Data-driven approaches also boost innovation, according to 52% of survey respondents. “Traditional companies are facing pressure from their digitally native counterparts to innovate and respond quickly to evolving customers and market trends,” the survey report’s authors stated. “By harnessing data from a wide variety of external sources, organizations can discover innovative approaches to designing products, delivering services—and even solving the world’s problems.”

However, obstacles stand in the way. Challenges to embracing data-driven opportunities include concerns about data security, platforms, data collection, and complying with data privacy regulations. “Sharing data securely” is the top concern, cited by 24% of respondents. “And for good reason,” the authors pointed out. “Security risks such as data theft, data leakage, denial-of-service attacks, and technology vulnerabilities can multiply in shared environments. At the same time, companies must comply with mounting legal obligations to protect personal and confidential data.” Additional cited challenges were creating platforms to support data ecosystems (21%), followed by gathering, handling, and processing data (18%).

Corporate culture plays an outsized role in reading to get on a more data-driven footing. The authors offered recommendations to address this, starting with assessing their readiness to take advantage of data-driven opportunities. “Many companies don’t have the ability to share data seamlessly in a secure way,” they stated. “To determine data economy preparedness, companies first ascertain whether they have the required information to participate in the data economy, possess the mechanisms to share data, and can measure the economic value of monetizing their data.”

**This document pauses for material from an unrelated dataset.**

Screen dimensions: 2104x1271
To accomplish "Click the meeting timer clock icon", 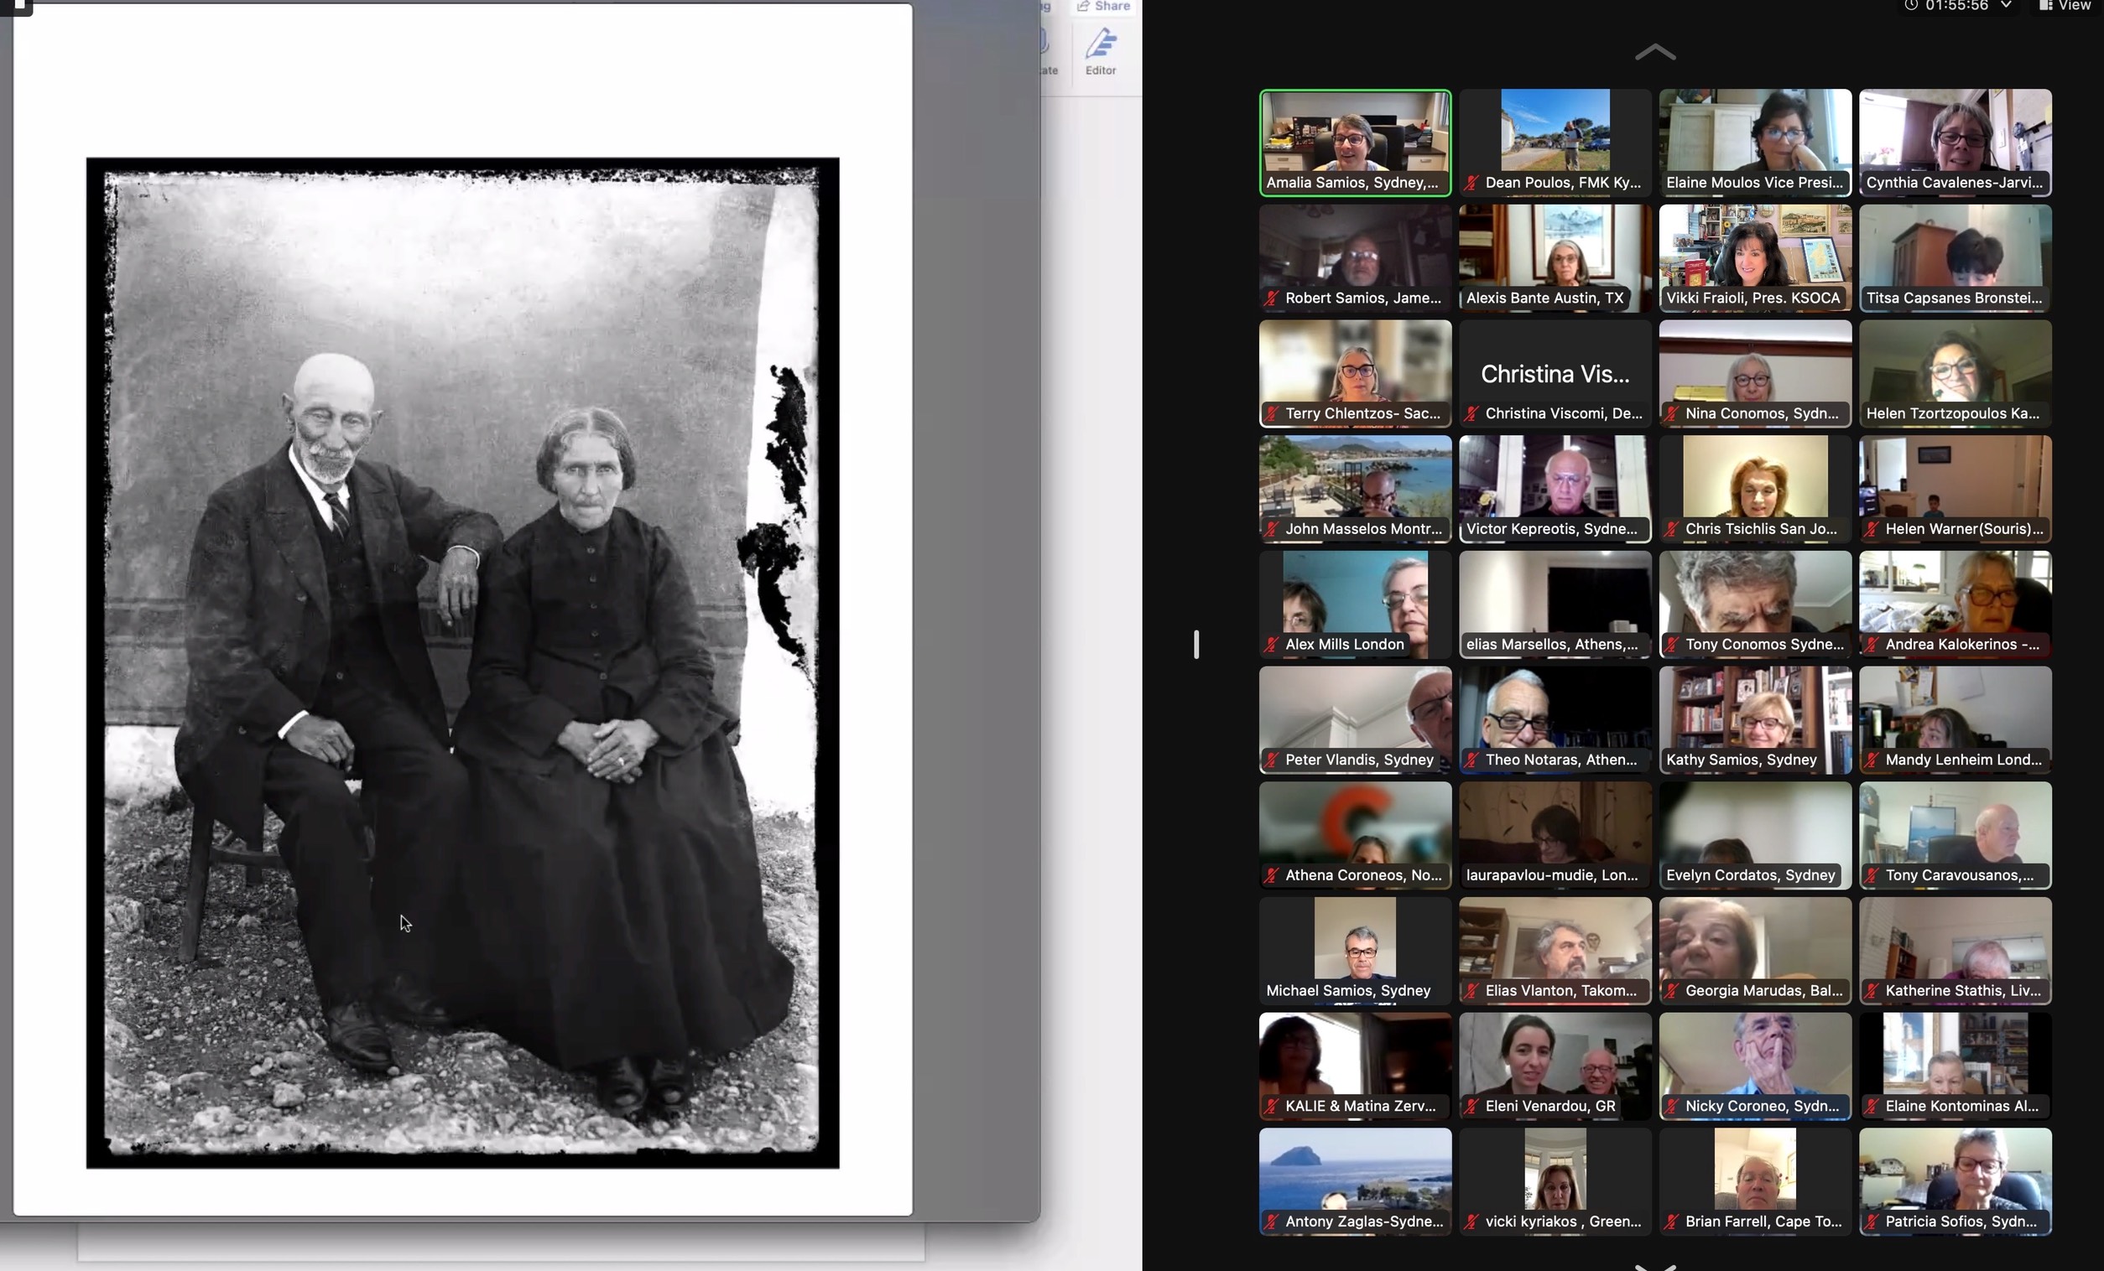I will [1911, 6].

Opening up the organizational structure is part of the formula for employing data for greater insight and decision making. “The technological framework needed to share and commoditize data is an IT function,” the authors noted. “But, business leaders should be accountable for the value generated in a data economy. For some organizations, this cross-functional approach to data success requires training business leaders in best practices, including data visualization, governance, and quality.”